- RECORDS FOR THIS EXERCISE -
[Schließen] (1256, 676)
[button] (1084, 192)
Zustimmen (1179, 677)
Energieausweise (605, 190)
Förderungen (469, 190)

- YOUR OBJECTIVE -
Print each line of the data exactly as it was written.

- EXERCISE RESULT -
[Schließen] (1256, 676)
[button] (1084, 192)
Zustimmen (1179, 677)
Energieausweise (605, 190)
Förderungen (469, 190)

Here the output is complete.